Training at the Kingscliff club near the Queensland border, and coached by Greg Salter, 
Watson became Australian champion in the 50-metre backstroke in 1996.  However, as it was not an Olympic event, he did not gain national selection until 1997, when he competed at the 1997 FINA Short Course World Championships in Gothenburg, Sweden.  In 1998, he made his international long-course debut at the 1998 Commonwealth Games, where he won a silver medal in the 100-metre backstroke and a gold medal in the medley relay. Josh was Australia's first male Backstroke World Champion when he won the 200m Backstroke at the 1999 FINA Short Course World Championships in Hong Kong. He also won bronze in the 100-metre backstroke at the 1999 Pan Pacific Swimming Championships in Sydney.
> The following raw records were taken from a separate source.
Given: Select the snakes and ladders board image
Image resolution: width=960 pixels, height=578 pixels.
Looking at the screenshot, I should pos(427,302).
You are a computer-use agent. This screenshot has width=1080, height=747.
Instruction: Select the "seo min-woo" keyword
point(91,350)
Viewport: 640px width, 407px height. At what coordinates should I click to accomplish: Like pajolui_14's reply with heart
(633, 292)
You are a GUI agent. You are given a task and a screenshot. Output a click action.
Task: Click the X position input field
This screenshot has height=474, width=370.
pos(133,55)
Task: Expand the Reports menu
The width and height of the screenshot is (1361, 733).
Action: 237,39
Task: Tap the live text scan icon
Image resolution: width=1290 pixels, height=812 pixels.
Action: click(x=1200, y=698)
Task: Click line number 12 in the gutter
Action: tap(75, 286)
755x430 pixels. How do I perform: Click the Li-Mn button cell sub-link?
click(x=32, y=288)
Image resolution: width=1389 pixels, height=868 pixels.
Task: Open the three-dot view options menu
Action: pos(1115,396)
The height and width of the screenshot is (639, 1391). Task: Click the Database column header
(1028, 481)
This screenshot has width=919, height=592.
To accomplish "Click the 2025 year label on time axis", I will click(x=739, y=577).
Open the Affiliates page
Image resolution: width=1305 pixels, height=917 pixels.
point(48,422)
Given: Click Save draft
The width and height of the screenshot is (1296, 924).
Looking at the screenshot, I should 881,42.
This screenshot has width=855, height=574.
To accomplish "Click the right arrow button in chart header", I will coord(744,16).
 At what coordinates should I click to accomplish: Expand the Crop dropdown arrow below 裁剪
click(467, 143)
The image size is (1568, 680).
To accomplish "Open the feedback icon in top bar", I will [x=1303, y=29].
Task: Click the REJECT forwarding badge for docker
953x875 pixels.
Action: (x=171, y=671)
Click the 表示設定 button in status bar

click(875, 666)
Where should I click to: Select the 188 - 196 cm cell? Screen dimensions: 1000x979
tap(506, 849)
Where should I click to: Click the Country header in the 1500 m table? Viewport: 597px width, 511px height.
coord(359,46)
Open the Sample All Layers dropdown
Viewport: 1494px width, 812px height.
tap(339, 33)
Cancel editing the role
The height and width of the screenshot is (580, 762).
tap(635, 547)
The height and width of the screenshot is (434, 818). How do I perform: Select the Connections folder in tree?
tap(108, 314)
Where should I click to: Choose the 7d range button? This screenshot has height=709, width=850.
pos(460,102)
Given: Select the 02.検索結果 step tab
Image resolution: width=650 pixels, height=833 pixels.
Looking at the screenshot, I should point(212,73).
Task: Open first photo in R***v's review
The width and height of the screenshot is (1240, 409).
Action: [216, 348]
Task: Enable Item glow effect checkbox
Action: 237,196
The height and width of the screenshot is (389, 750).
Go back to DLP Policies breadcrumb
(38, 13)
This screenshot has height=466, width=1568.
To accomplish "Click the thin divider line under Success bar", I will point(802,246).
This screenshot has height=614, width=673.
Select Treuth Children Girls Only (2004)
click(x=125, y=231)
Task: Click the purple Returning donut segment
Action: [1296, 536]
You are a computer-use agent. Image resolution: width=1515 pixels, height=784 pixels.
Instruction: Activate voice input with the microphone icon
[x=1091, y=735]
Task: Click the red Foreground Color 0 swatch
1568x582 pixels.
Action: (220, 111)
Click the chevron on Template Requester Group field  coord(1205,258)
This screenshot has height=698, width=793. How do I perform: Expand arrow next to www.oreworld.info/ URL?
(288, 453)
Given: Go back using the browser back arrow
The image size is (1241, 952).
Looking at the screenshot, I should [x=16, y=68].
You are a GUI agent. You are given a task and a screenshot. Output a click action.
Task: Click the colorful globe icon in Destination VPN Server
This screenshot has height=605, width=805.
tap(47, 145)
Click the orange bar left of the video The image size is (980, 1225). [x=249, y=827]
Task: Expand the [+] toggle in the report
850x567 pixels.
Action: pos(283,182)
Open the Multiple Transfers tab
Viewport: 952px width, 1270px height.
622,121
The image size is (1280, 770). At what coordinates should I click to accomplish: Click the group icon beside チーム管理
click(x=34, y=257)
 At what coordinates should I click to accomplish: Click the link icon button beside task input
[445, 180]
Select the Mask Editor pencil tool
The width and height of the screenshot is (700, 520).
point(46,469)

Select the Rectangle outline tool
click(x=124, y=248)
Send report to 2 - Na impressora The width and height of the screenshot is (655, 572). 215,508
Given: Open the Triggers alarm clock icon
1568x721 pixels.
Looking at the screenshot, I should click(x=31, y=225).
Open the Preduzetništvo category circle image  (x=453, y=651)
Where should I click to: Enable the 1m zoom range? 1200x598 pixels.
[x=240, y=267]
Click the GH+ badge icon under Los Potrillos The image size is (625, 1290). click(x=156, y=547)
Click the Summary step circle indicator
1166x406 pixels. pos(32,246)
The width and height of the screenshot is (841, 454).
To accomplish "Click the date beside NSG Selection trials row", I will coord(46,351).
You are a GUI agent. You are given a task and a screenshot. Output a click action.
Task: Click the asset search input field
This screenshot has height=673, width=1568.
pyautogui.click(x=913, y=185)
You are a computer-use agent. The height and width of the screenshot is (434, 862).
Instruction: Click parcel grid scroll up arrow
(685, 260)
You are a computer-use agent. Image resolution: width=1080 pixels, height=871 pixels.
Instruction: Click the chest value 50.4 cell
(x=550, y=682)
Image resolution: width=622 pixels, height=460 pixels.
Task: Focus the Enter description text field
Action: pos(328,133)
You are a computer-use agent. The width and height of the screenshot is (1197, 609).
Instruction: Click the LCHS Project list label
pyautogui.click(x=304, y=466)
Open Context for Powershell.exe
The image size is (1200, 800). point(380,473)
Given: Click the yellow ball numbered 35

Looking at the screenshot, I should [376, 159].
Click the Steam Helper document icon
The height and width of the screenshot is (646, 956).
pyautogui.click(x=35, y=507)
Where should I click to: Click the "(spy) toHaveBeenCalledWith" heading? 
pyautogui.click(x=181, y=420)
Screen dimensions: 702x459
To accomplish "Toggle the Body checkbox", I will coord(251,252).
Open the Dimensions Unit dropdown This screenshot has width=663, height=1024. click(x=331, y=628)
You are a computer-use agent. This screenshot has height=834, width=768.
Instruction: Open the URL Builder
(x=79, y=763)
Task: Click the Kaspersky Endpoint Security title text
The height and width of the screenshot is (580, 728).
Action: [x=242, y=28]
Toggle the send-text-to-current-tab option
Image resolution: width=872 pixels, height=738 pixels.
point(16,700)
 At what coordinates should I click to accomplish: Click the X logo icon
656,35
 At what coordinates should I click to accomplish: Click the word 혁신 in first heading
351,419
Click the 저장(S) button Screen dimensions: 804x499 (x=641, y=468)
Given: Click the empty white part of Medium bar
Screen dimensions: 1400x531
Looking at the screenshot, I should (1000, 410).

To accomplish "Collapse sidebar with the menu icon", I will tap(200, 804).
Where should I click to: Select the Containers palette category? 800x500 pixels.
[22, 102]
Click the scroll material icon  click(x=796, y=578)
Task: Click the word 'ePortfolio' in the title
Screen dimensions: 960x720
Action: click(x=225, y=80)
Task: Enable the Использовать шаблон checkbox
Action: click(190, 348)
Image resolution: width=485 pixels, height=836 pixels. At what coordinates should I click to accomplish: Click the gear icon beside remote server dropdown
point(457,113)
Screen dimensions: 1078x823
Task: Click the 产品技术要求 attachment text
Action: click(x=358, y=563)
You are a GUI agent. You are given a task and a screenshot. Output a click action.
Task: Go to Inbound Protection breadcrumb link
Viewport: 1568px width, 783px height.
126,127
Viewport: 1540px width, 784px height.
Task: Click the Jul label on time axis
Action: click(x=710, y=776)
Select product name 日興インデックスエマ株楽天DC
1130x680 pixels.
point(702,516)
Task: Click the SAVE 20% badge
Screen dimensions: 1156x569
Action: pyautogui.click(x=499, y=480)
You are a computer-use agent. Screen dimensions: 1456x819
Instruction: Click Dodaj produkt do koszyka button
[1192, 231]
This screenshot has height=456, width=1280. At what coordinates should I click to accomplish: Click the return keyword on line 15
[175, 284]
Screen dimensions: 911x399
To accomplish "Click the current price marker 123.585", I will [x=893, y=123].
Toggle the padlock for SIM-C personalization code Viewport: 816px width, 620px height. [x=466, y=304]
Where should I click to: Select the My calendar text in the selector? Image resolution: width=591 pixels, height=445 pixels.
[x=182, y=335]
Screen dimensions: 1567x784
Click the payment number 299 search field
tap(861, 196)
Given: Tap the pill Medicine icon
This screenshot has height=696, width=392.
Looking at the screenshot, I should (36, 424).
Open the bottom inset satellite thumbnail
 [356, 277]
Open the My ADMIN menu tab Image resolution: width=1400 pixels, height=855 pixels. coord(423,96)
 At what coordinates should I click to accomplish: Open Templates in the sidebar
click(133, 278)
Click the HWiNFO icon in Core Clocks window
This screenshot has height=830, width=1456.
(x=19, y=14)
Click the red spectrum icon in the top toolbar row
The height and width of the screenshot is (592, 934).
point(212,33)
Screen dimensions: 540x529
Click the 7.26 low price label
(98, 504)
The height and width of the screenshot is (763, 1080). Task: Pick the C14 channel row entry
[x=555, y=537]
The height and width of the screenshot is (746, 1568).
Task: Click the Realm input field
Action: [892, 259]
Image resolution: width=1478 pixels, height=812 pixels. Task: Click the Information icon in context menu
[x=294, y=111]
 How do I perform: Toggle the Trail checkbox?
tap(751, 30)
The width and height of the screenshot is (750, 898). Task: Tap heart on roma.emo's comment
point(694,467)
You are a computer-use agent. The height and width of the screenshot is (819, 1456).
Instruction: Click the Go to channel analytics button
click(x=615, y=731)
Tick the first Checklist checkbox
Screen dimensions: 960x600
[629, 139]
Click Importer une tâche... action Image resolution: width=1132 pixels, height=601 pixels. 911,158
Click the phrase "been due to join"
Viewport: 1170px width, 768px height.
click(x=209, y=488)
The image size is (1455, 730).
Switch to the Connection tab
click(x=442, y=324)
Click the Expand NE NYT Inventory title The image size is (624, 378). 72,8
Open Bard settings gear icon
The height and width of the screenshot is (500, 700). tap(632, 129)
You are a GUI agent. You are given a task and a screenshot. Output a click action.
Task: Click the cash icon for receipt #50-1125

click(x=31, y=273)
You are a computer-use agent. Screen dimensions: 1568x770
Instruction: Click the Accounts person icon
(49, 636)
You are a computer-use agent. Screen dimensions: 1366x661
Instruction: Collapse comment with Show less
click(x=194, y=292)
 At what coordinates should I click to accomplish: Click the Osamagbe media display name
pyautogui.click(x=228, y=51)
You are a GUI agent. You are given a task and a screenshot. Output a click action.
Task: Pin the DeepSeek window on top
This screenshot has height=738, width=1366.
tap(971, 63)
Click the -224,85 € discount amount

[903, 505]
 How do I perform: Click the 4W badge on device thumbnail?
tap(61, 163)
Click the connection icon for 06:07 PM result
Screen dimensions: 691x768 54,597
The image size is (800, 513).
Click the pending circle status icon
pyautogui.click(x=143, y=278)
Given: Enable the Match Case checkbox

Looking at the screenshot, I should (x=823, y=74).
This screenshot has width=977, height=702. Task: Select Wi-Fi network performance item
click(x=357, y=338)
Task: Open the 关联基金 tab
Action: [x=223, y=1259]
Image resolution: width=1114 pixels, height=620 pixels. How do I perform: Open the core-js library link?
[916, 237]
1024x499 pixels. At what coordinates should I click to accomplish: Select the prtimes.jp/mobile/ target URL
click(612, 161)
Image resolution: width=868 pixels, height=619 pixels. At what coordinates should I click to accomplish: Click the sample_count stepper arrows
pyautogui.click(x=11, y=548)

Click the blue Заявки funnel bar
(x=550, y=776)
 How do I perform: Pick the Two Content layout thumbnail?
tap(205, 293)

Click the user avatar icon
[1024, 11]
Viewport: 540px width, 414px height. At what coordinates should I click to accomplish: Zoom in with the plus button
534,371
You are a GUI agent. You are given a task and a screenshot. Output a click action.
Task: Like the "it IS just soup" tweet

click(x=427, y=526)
At the 2000 Summer Olympics in Sydney, Watson swam the backstroke leg in the heats of the 4×100-metre medley relay, before being replaced by Matt Welsh in the team that trailed the United States team home in the final. Watson was also a finalist in the 100-metre backstroke, where he was narrowly beaten into fourth place. Watson continued to be selected in the same role (except for a self-imposed break in 2002) until the 2004 Summer Olympics in Athens, when he failed to qualify for the semifinals of the 100-metrebackstroke. This enabled him to collect a gold medal in the 4×100-metre medley relay at the 2001 World Aquatics Championships in Fukuoka, Japan.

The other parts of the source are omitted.